Madness. That’s the word. Come to my house when I’m having an attack. Look at me, then look at the faces of my loved ones. Think of the clearest image you can of a man who’s gone insane. Then put yourself in the room with him. And stay there.

This poem, “Night Sweats,” holds, for me, familiar images. I’ve had to make trips to the psyche ward. Also, the love: when the speaker sees his wife come through the door, he lifts, just slightly, from the insanity. He loves her; and he knows the hell he’s putting her through. I love Michelle, my wife, who has been through the same Inferno.

So, I “relate” to the poem. But, that’s not the only reason I like it—I like it because it’s beautiful. Art. Literature. I soak myself in poems and great prose, because art, so many times in my life, has saved me from the madness, even if for only brief moments; moments in which I can build again, to haul myself out of the ocean of shattered glass that is mental illness.

But, those two lines—oh those two lines. Always inside me is the child who died.

I’ve read a couple of bios on Lowell. He started showing signs of the illness early on, in childhood. That’s bad; mine didn’t kick in until seventeen (which is a “traditional” time for it to begin). He had a rough go with his parents, a cold mother, a father who was more of a haze. Lowell didn’t suffer physical or sexual abuse as a child. And yet, he was able to write those two lines.

Now, that’s my interpretation—the lines feel an awful lot like childhood abuse. I bet other survivors of horrible childhoods have seen something similar in those words.

They shook me, to my bones. And yet, I didn’t hurt myself, didn’t start cutting or thinking about taking my Harley over a ravine. I sobbed, for a long time. Not just with the surge of an unearthed emotion, but with the beauty of the lines themselves. Look at them. Read them deeply. If your childhood was cousin to mine, you’ll know it; and if you had a childhood relatively freed up from the violence of others, well, at least you’ve got the opportunity to come to a deeper understanding of someone else’s suffering.

So, what does it mean when a poet writes a poem with those two lines in it, yet did not suffer what I find in his lines? It means he was brilliant. Fucking brilliant.

 

“Night Sweat” by Robert Lowell

Work table, litter, books and standing lamp,

Plain things, my stalled equipment, the old broom–

But I am living in a tidied room,

for ten nights now I’ve felt the creeping damp

float over my pajamas’ wilted white. . .

Sweet salt embalms me and my head is wet,

everything streams and tells me this is right;

my life’s fever is soaking in night sweat–

one life, one writing! But the downward glide

and bias of existing wrings us dry–

always inside me is the child who died,

always inside me is his will to die–

one universe, one body. . .in this urn

the animal night sweats of the spirit burn

 

Behind me! You! Again I feel the light

lighten my leaded eyelids, while the gray

skulled horses whinny for the soot of night.
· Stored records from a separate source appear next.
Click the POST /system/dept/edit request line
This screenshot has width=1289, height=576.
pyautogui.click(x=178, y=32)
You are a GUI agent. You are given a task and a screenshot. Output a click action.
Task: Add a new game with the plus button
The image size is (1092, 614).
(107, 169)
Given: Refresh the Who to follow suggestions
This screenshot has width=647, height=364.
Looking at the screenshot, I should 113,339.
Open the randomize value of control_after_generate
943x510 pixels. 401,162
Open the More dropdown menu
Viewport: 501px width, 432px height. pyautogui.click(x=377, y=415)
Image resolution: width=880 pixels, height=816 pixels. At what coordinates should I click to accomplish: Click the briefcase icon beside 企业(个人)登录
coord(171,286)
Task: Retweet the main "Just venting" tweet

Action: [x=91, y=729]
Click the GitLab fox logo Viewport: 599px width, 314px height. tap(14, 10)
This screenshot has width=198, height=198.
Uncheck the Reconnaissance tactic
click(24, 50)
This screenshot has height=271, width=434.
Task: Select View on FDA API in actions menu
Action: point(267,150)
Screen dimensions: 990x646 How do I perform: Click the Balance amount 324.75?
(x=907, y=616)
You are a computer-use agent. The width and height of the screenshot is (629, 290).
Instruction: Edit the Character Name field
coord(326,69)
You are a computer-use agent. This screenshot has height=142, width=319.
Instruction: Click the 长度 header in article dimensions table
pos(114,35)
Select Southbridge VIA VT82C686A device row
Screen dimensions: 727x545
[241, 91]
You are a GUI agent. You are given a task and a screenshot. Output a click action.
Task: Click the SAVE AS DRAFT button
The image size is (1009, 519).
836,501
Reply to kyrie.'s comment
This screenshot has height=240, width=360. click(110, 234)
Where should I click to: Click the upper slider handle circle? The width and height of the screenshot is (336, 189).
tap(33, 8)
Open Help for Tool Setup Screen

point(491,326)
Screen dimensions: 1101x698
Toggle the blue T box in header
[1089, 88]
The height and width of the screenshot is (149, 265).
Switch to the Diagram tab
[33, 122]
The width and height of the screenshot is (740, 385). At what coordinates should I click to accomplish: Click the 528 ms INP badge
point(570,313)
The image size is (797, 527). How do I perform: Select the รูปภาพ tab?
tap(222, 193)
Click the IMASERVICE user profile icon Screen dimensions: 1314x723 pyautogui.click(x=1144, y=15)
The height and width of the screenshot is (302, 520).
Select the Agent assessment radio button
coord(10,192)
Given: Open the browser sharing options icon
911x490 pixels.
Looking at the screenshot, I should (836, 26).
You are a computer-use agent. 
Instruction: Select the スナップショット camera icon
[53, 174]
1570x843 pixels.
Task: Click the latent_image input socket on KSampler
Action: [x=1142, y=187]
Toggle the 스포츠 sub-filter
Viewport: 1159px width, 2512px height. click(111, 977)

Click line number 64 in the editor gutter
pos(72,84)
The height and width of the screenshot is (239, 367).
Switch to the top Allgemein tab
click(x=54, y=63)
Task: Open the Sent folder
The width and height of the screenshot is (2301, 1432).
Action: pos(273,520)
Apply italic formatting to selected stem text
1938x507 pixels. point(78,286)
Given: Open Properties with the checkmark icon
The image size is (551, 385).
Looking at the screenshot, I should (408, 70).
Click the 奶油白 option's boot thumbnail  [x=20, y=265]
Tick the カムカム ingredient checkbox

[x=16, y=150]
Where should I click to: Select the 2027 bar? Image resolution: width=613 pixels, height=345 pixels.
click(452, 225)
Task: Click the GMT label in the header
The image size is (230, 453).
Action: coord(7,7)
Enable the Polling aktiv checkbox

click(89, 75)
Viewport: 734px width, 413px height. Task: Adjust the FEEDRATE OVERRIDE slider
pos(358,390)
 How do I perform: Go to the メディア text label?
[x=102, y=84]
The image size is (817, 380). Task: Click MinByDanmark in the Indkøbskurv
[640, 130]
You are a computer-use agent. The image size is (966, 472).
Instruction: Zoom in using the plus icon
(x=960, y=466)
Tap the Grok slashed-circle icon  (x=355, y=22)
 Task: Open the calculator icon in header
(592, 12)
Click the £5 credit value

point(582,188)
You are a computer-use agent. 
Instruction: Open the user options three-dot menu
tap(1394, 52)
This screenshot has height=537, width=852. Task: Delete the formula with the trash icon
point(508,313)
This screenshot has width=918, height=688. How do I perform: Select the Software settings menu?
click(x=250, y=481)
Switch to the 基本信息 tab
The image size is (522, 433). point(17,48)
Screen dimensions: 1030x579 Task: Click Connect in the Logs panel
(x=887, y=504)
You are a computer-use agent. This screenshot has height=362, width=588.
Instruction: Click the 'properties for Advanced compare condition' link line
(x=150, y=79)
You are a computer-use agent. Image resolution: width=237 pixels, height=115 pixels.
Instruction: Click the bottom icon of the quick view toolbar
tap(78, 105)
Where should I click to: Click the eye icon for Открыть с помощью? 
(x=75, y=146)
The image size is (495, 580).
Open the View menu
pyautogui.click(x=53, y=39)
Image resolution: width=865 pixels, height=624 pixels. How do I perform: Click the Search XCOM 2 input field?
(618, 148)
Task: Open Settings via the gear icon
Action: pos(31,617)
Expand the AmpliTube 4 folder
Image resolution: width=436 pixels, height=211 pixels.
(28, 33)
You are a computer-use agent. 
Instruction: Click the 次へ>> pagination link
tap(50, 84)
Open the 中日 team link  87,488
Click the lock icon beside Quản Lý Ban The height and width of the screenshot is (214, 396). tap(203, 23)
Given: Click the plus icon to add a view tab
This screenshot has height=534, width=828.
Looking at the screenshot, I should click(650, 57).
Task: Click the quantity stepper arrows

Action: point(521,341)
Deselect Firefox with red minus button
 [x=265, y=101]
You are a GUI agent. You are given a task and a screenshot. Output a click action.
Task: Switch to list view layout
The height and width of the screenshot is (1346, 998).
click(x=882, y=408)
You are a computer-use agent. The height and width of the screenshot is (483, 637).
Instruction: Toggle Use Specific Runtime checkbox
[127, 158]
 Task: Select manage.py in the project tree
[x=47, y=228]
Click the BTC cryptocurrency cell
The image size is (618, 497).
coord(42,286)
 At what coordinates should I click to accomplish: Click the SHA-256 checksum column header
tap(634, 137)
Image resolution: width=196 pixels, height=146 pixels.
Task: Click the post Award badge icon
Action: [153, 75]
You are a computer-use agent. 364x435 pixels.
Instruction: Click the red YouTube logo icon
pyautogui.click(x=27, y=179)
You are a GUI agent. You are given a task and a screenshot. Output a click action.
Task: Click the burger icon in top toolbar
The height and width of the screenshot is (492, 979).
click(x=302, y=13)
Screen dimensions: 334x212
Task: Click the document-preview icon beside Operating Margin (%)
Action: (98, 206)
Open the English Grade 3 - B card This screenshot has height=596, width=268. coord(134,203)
I dabble in the dapple of the day,

a heap of wet clothes, seamy, shivering,

I see my flesh and bedding washed with light,

my child exploding into dynamite,

my wife. . .your lightness alters everything,

and tears the black web from the spider’s sack,

as your heart hops and flutters like a hare.

Poor turtle, tortoise, if I cannot clear

the surface of these troubled waters here,

absolve me, help me, Dear Heart, as you bear

this world’s dead weight and cycle on your back.